祝 2周年記念

 日本刺繍を始めて2年経ちました。新しく始めたことの2/3が挫折に終わる私なので(笑)、上達の度合いはともかく、とりあえず2年続いたことに打ち震えるような喜びを覚えております。

 とにかく刺繍は楽しいのです。いや、楽しいという表現は正確ではありません。ミュージシャンが音楽をやることに似ているかもしれない。とにかくもう縫わずにはいられないのです。
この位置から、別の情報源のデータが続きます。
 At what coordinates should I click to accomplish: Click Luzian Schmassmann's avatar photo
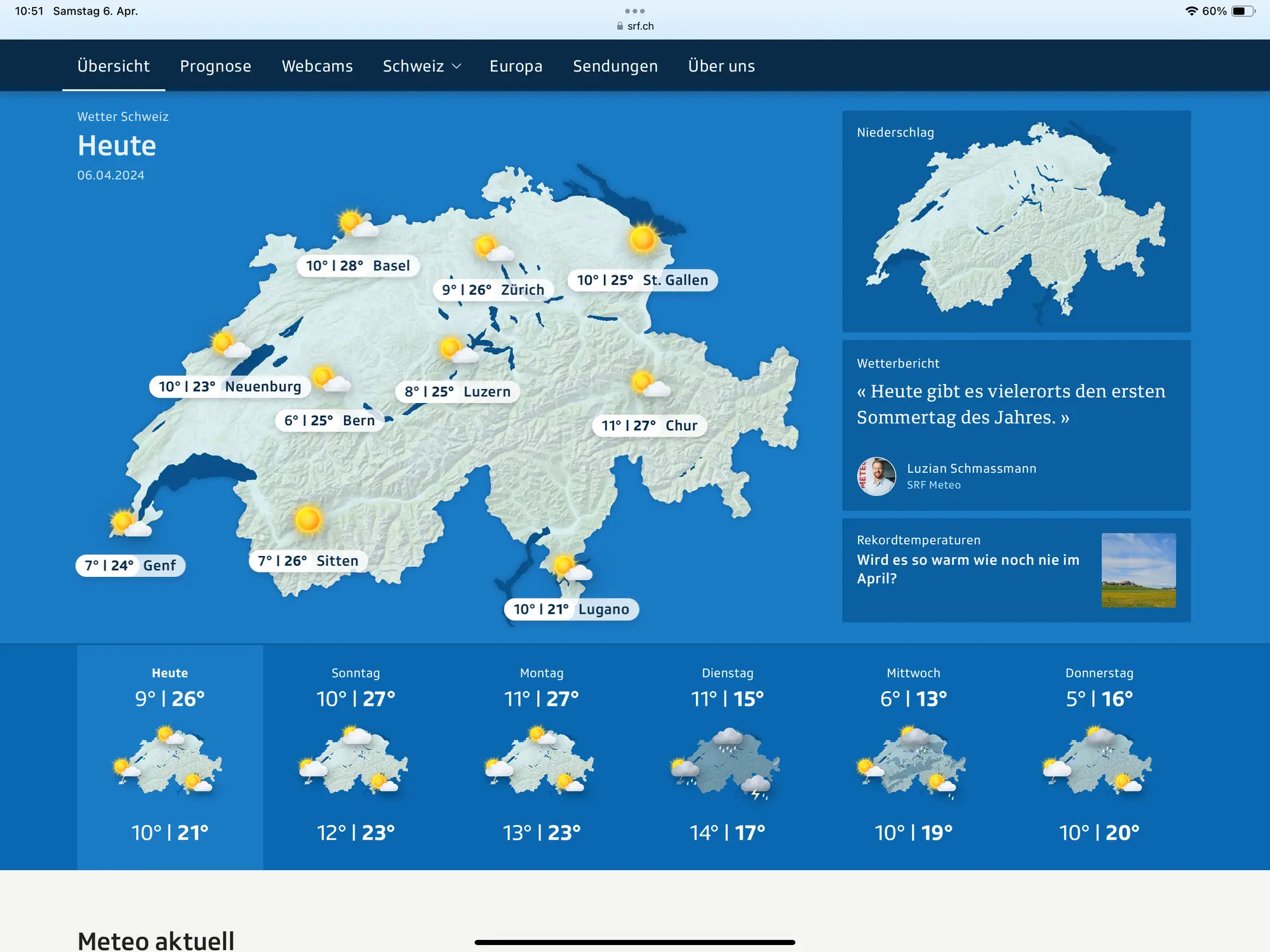pos(876,476)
 何もないまったいらな布地の上に、確かな存在感で文様が立ち上がっていき、布の上下を糸と針が行ったりきたりするだけなのに、線と点の組み合わせで驚くほど多様な表現が可能なんです。そして、色。さまざまな色がなんともいえないハーモニーを奏でてくれるんですよねえ。特に私は色に惹かれているような気がします。前に進むということは、それだけ色が加わっていくということ。そこにつきないときめきがあって、1ミリ以下の精度を問われる細かい作業も気にならないのです。思えば裁縫嫌いな私がこんなに針を持つなんて、人間は変われば変わるものだと自分のことながら感慨深いです。
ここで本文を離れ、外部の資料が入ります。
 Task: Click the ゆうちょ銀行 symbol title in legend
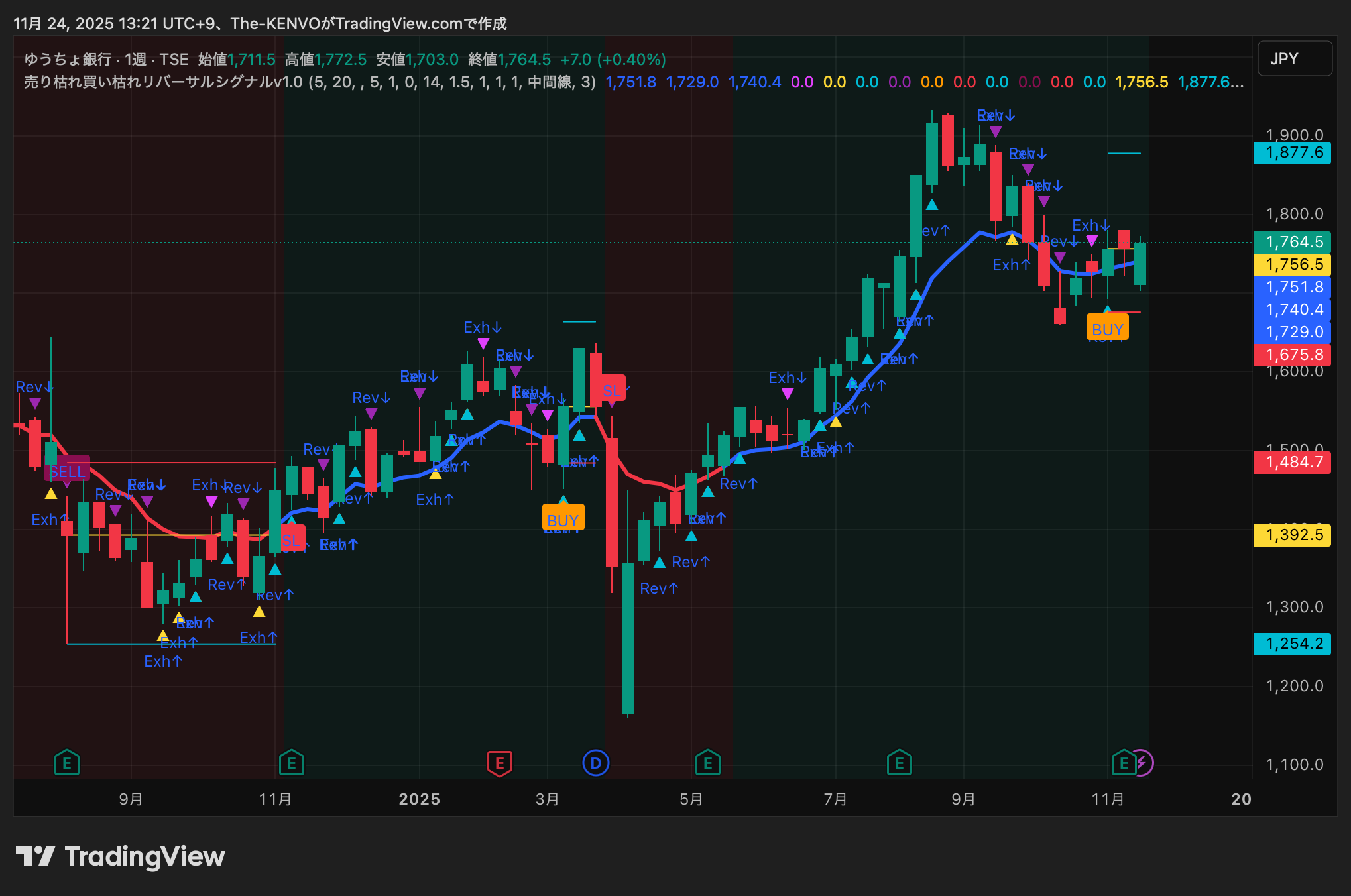[68, 60]
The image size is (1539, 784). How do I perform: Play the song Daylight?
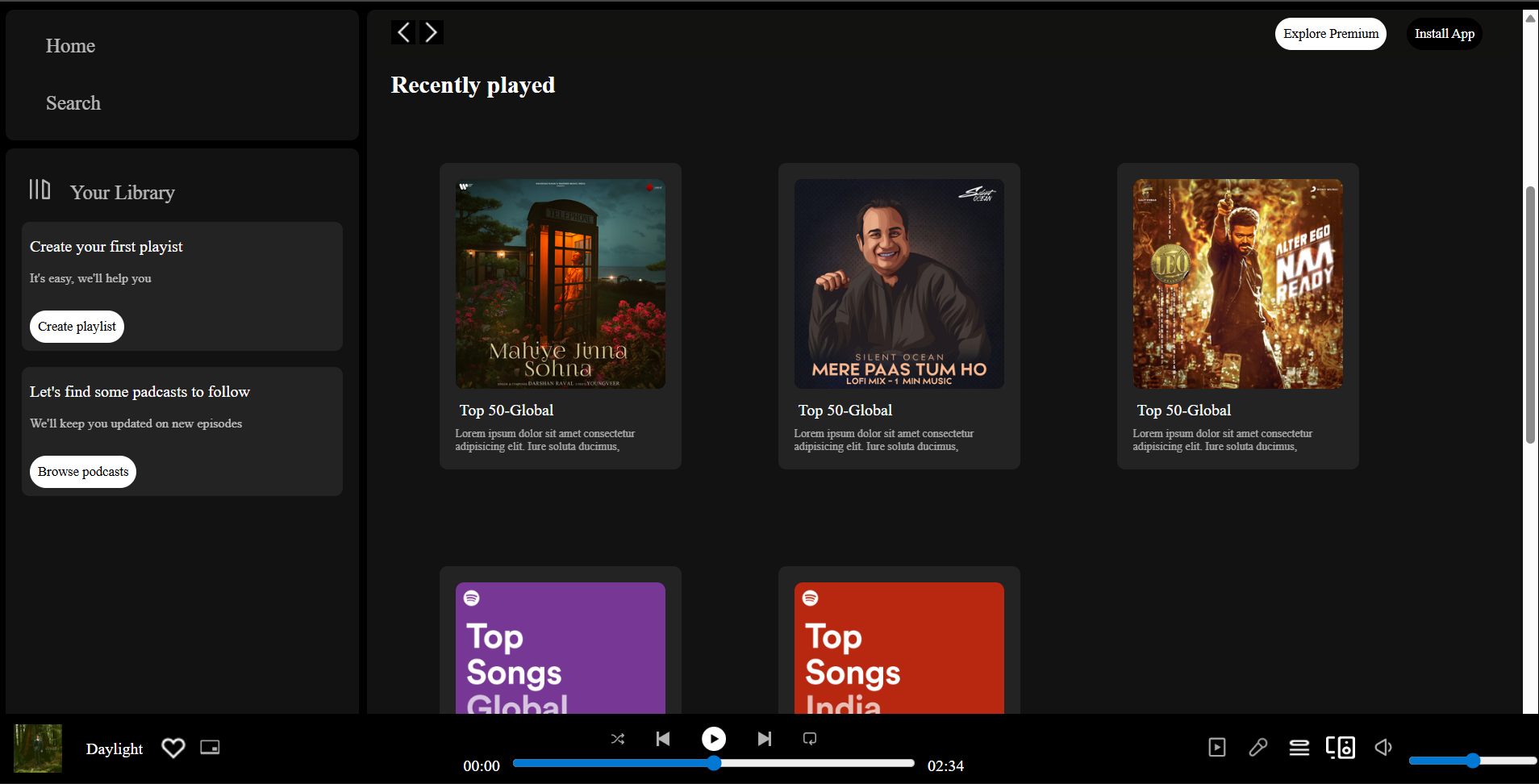coord(713,738)

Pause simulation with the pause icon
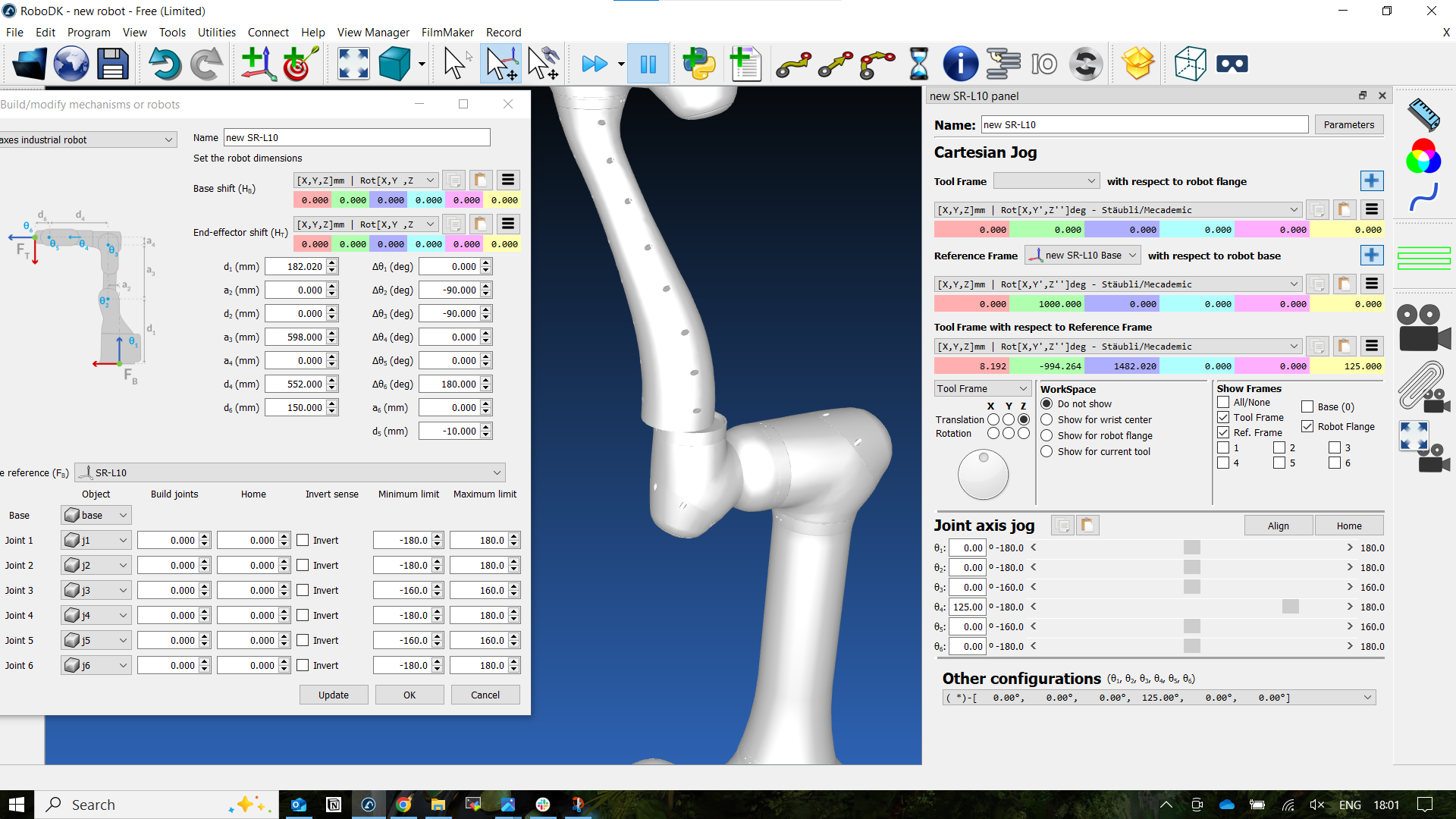pos(648,64)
 しかし、得たものがあれば失うものもあって。以前より映画を見なくなりましたし、本も読まなくなりました。まあ、本は“趣味で読むものは当分英書だけ”と決めたから、ペースが落ちているのもあるんですけどね。ホームページの更新が滞りがちなのも、一因は刺繍にあります。とにかくこの趣味は、時間があればあるだけそのすべてを消費してしまうのです。もう目的もなく出かけるなんてとんでもない。天気のよい日など、“今日はお出かけ日和だなあ”と一瞬思いはするんですが、すぐに“いやいや今日中にここまでやってしまわないとあとがタイヘン”と考えなおして刺繍台の前に座ります。晴耕雨読ならぬ晴繍雨繍の日々なのです。

 料理も時間がかかるものは作らなくなってしまいました。以前はことことと煮込み料理を作るそばで本など読んでいるのは好きな時間の過ごし方だったのですが、今はそんな時間があったら刺繍をしていたい。そのため、今はお腹がすいてから台所に立って、作業を始めて30分以内に完成する料理ばかり。それでも出来合いものは使わないってがんばっているんですけどね。
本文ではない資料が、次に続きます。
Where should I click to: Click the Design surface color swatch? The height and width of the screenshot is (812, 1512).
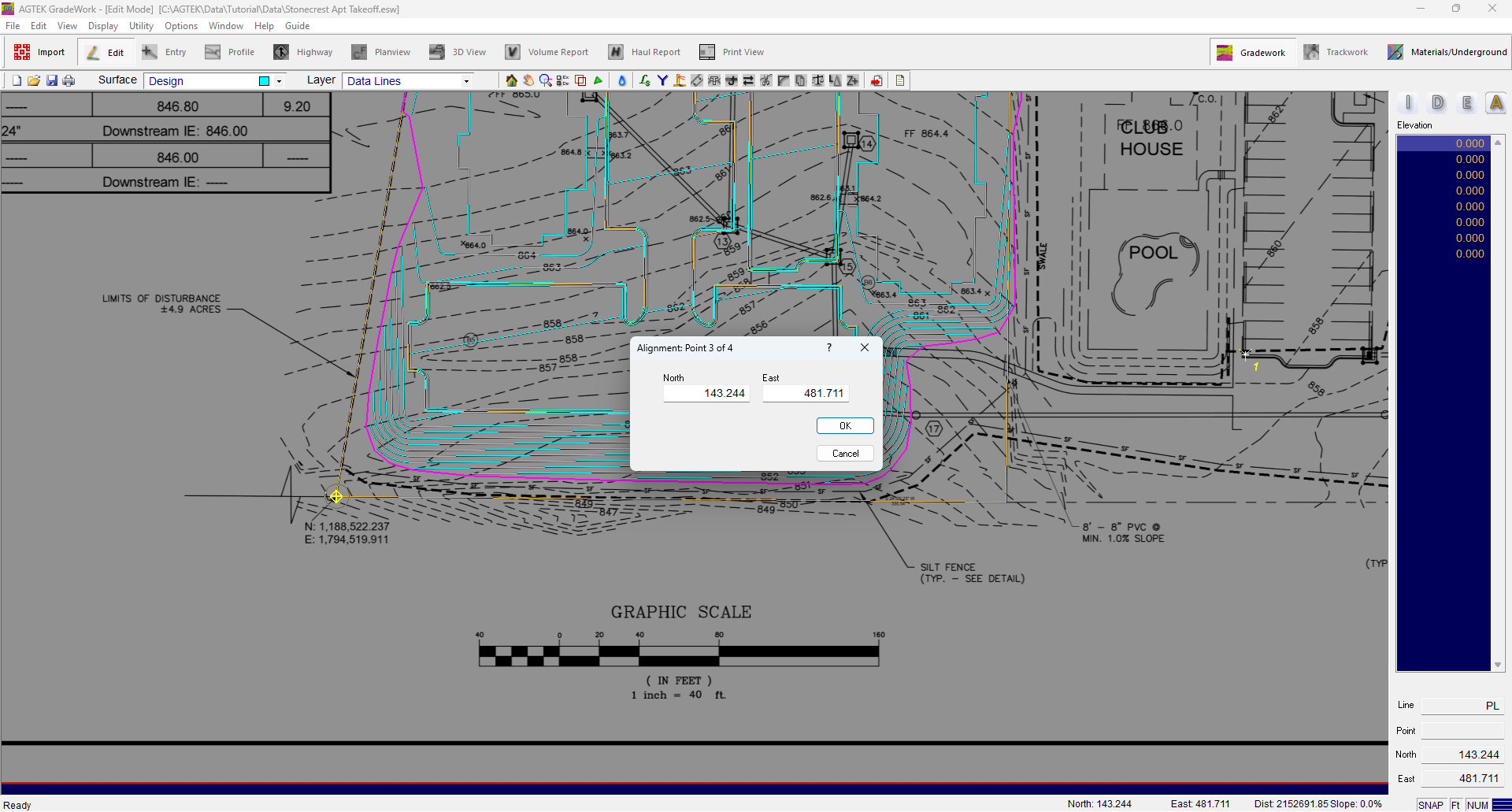point(265,80)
 先輩たちによると、この趣味をつきつめると友達がいなくなるらしいです。極端につきあいが悪くなってしまうから。そのかわり、同じ状況に直面している刺繍の友達との絆は深まっていきます。といっても、会ったり、長電話したりといった刺繍の時間を削るようなコミュニケーションは、私たちはしないんです(笑)。
  
 今のところは、あまたのものと引き換えにしても、と思う気持ちがあります。バランスが悪いことは重々承知なんですが、夢中になれる何かがあるのは幸せってもんかなと、この先も深みに足をとられることを喜びながら、溺れていってみようかなと思っています。